(Beginning of MATERIAL PROVIDED)

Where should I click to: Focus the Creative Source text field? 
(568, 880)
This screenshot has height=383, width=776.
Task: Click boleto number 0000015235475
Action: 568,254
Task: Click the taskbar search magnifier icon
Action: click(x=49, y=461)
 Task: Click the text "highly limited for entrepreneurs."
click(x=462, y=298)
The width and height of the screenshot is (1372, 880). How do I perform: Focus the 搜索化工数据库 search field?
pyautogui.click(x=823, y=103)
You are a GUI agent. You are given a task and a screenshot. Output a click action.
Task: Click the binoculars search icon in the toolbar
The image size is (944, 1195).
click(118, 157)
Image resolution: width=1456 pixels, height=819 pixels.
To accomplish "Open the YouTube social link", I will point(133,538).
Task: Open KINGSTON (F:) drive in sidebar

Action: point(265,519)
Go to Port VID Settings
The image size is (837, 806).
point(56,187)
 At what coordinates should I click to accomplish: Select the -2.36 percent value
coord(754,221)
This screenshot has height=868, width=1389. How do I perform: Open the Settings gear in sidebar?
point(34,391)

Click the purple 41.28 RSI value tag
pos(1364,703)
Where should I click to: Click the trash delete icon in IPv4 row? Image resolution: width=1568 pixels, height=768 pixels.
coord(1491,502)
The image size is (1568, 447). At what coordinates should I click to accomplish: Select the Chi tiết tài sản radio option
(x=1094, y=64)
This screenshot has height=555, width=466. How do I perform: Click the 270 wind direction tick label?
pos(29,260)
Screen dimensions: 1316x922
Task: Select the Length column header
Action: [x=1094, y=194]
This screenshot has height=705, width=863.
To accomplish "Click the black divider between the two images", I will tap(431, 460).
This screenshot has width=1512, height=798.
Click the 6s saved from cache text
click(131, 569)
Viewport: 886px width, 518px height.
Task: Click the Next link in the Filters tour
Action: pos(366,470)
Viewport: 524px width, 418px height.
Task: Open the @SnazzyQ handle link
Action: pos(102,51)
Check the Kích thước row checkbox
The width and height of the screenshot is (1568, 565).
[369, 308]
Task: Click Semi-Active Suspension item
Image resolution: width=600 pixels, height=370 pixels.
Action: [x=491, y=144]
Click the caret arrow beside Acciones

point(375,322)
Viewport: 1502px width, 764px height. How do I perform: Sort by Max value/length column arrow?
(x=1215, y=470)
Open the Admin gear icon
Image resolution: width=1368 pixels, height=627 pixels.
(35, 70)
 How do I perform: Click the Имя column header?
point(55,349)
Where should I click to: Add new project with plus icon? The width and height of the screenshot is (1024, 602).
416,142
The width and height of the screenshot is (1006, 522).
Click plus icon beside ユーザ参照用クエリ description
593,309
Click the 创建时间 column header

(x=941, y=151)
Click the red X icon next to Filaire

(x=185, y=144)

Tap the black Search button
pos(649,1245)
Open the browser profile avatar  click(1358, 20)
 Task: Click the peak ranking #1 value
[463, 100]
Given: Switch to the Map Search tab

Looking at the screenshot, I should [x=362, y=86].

(End of MATERIAL PROVIDED)

WHAT IS EXPECTED = Every entry needs to be written out again, exactly as given.

EXERCISE RESULT =
Where should I click to: Focus the Creative Source text field? 
(568, 880)
This screenshot has height=383, width=776.
Task: Click boleto number 0000015235475
Action: 568,254
Task: Click the taskbar search magnifier icon
Action: click(x=49, y=461)
 Task: Click the text "highly limited for entrepreneurs."
click(x=462, y=298)
The width and height of the screenshot is (1372, 880). How do I perform: Focus the 搜索化工数据库 search field?
pyautogui.click(x=823, y=103)
You are a GUI agent. You are given a task and a screenshot. Output a click action.
Task: Click the binoculars search icon in the toolbar
The image size is (944, 1195).
click(118, 157)
Image resolution: width=1456 pixels, height=819 pixels.
To accomplish "Open the YouTube social link", I will point(133,538).
Task: Open KINGSTON (F:) drive in sidebar

Action: point(265,519)
Go to Port VID Settings
The image size is (837, 806).
point(56,187)
 At what coordinates should I click to accomplish: Select the -2.36 percent value
coord(754,221)
This screenshot has height=868, width=1389. How do I perform: Open the Settings gear in sidebar?
point(34,391)

Click the purple 41.28 RSI value tag
pos(1364,703)
Where should I click to: Click the trash delete icon in IPv4 row? Image resolution: width=1568 pixels, height=768 pixels.
coord(1491,502)
The image size is (1568, 447). At what coordinates should I click to accomplish: Select the Chi tiết tài sản radio option
(x=1094, y=64)
This screenshot has height=555, width=466. How do I perform: Click the 270 wind direction tick label?
pos(29,260)
Screen dimensions: 1316x922
Task: Select the Length column header
Action: [x=1094, y=194]
This screenshot has height=705, width=863.
To accomplish "Click the black divider between the two images", I will tap(431, 460).
This screenshot has width=1512, height=798.
Click the 6s saved from cache text
click(131, 569)
Viewport: 886px width, 518px height.
Task: Click the Next link in the Filters tour
Action: pos(366,470)
Viewport: 524px width, 418px height.
Task: Open the @SnazzyQ handle link
Action: pos(102,51)
Check the Kích thước row checkbox
The width and height of the screenshot is (1568, 565).
[369, 308]
Task: Click Semi-Active Suspension item
Image resolution: width=600 pixels, height=370 pixels.
Action: [x=491, y=144]
Click the caret arrow beside Acciones

point(375,322)
Viewport: 1502px width, 764px height. How do I perform: Sort by Max value/length column arrow?
(x=1215, y=470)
Open the Admin gear icon
Image resolution: width=1368 pixels, height=627 pixels.
(35, 70)
 How do I perform: Click the Имя column header?
point(55,349)
Where should I click to: Add new project with plus icon? The width and height of the screenshot is (1024, 602).
416,142
The width and height of the screenshot is (1006, 522).
Click plus icon beside ユーザ参照用クエリ description
593,309
Click the 创建时间 column header

(x=941, y=151)
Click the red X icon next to Filaire

(x=185, y=144)

Tap the black Search button
pos(649,1245)
Open the browser profile avatar  click(1358, 20)
 Task: Click the peak ranking #1 value
[463, 100]
Given: Switch to the Map Search tab

Looking at the screenshot, I should [x=362, y=86].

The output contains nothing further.